"O pagamento previsto de 547 milhões de dólares [464 milhões de euros] a Angola como parte do programa de 3,7 mil milhões de dólares [3,1 mil milhões de euros] está provavelmente a ser adiado devido à incerteza relativamente às negociações de reestruturação da dívida de Angola à China", escreve o director do departamento africano da consultora Eurasia.
Na nota enviada aos investidores, e a que a Lusa teve acesso, Darias Jonker considera que "o pedido para aumentar o programa em 740 milhões de dólares [627 milhões de euros] deverá ser aprovado, já que esta subida ainda está dentro da alocação de Angola dos direitos especiais de saque no Fundo".
O FMI devia ter enviado uma nova tranche do empréstimo acordado no final de 2018 até 30 de Julho, mas argumentou com as férias na primeira quinzena deste mês para justificar não ter enviado as verbas.
"Este adiamento da decisão do conselho de administração e o aumento da dotação total do programa aconteceu provavelmente devido aos receios de alguns dos administradores, e do próprio FMI, sobre as conversações de reestruturação da dívida com a China", escreve o analista.
Do ponto de vista da Eurasia, as relações entre o FMI e Angola são "muitos estáveis na Presidência de João Lourenço, que encara o programa como o caminho mais sustentável para conseguir sustentar o crescimento e as reformas económicas".
O Governo quer evitar a reestruturação dos Eurobonds, "já que terá um efeito particularmente negativo na opinião da qualidade do crédito soberano, o que por sua vez teria um efeito fragilizador no sector bancário", continua o analista, vincando que "não será necessário reestruturar os títulos de dívida por agora, mas isso continua a ser uma opção se os riscos descendentes se materializarem".
Angola deve cerca de 22 mil milhões de dólares [18,6 mil milhões de euros] à China em empréstimos de dois grandes bancos, o Banco de Exportações e Importações da China (Exim Bank) e o Banco de Desenvolvimento da China (BDC), para além do banco comercial ICBC, havendo notícias de que as negociações com o BDC estão avançadas, ao contrário das negociações com o Exim Bank, segundo a Eurasia.

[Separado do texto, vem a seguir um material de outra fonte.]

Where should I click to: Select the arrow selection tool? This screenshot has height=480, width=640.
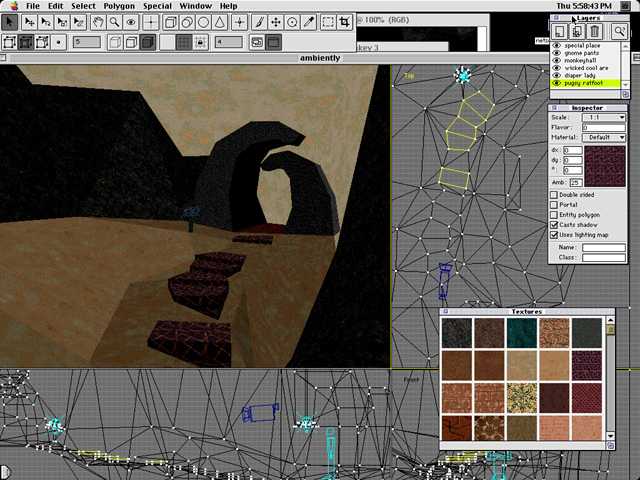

A parceria estratégica entre os dois países não está em causa, considera o analista na nota enviada aos clientes, mas os contornos das negociações terão importantes consequências para ambos os países.
"Devido à dívida extremamente alta de Angola, que vai passar os 120% do PIB [Produto Interno Bruto] este ano, e os riscos relacionados com a pandemia [de covid-19], um acordo com os três maiores bancos credores chineses que contemple mais do que uma simples extensão da maturidade dos empréstimos é visto por alguns administradores do FMI como essencial para resolver o problema da sustentabilidade da dívida de Angola", segundo a nota.
Para além disso, conclui Darias Jonker, "a transparência sobre estes acordos, que ainda continuam por revelar, representa um precedente importante para futuros acordos ao abrigo da DSSI [Iniciativa de Suspensão do Serviço da Dívida], já que até agora a contribuição da China neste âmbito foi limitada a empréstimos sem juros a países em desenvolvimento, e quando houver mais clareza relativamente à reestruturação da dívida angolana, a aprovação do FMI deverá ser rápida".